さらにこの作品が非常に優れている点は、猫を物語の中心に据えながら擬人化を極力回避しているところ。まあそりゃ猫が主体でしゃべったり考えたりしている部分はどうしても人間っぽくなりますが、行動や仕草といった外見は私たちのよく知る猫のままなんですよね。例えば、一番猫らしいと私が感じたのはキャラクターの一人(一匹?)である楽(かぐら)の振る舞いです。気まぐれな思考回路やはっきりした好き嫌いとか楽しい時と楽しくない時の落差なんかが、目の前に猫が居たらこんな感じ、という具合に描かれていてすごく和みました。焔(ほむら)みたいな猫はあまり飼いたくないな(笑)
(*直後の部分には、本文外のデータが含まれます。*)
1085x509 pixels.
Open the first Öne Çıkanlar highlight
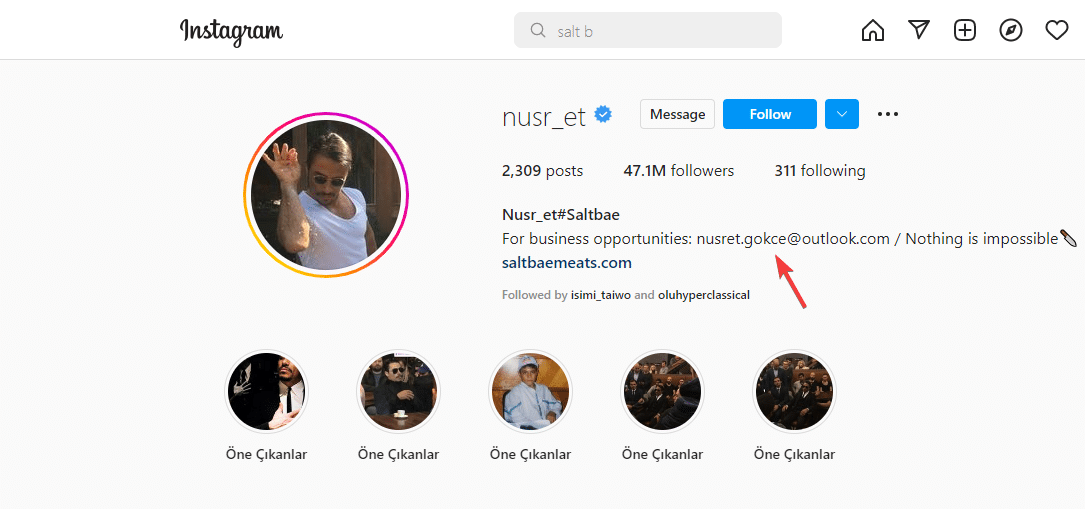tap(267, 390)
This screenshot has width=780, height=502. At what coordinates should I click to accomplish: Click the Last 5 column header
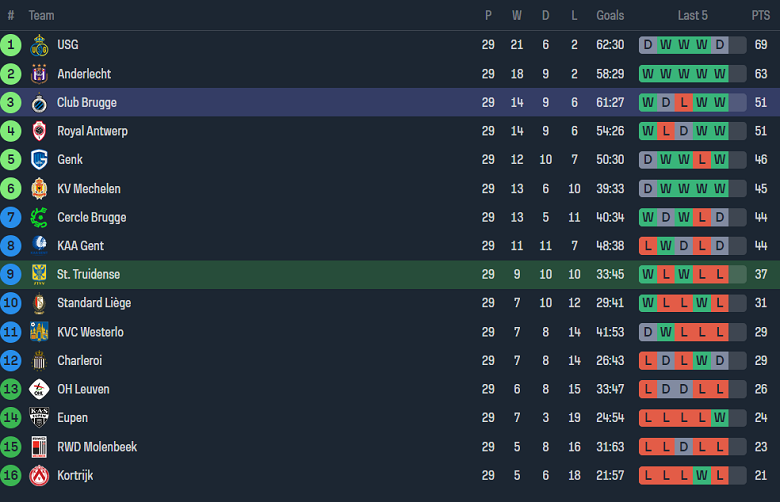693,15
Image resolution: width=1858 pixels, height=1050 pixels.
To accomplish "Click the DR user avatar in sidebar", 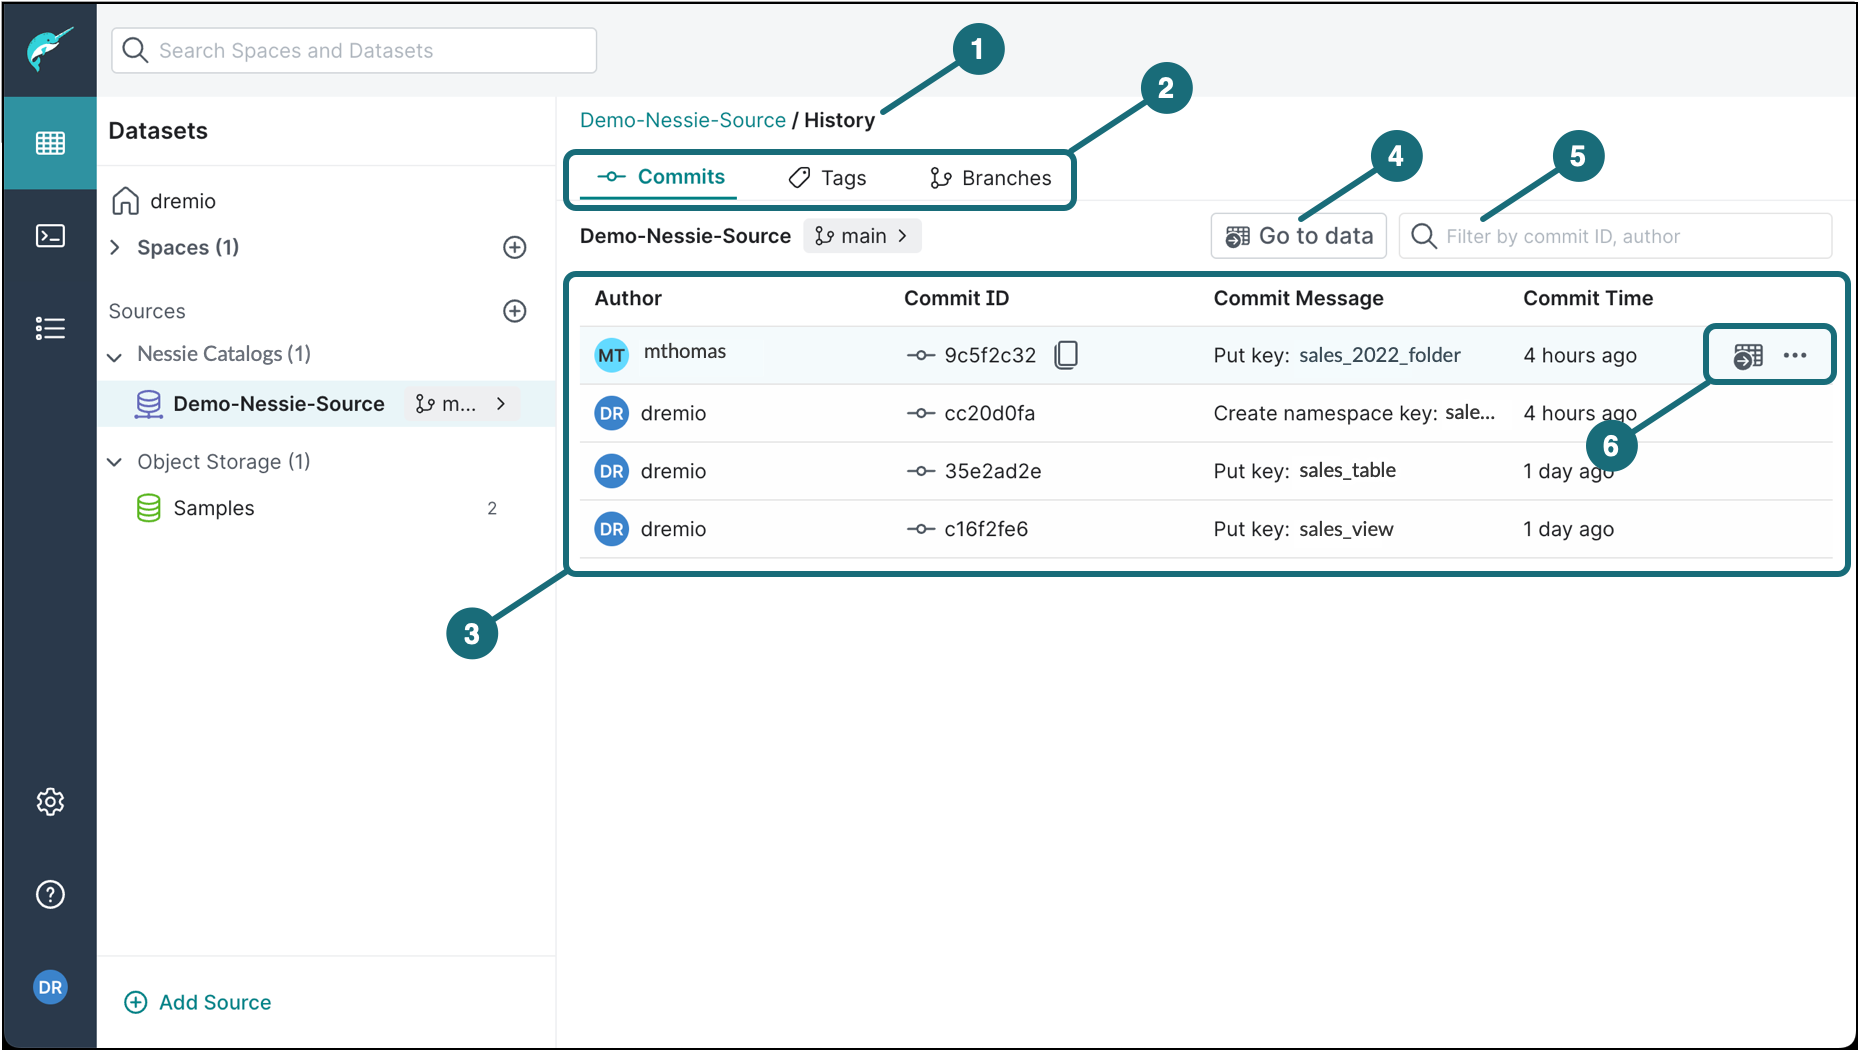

そしてこの物語は個々のキャラクターの結末を回避します。特に天才たちの最期は絶対に見せません。それは結論を中途半端に放棄しているのではなく、読み手の想像の中にだけ結末を存在させるための方法なのだと思います。だからこの物語のキャラクターは犬でも猿でもなく猫なんですよね。死に際を見せないなんてことをするのは、猫くらいですから。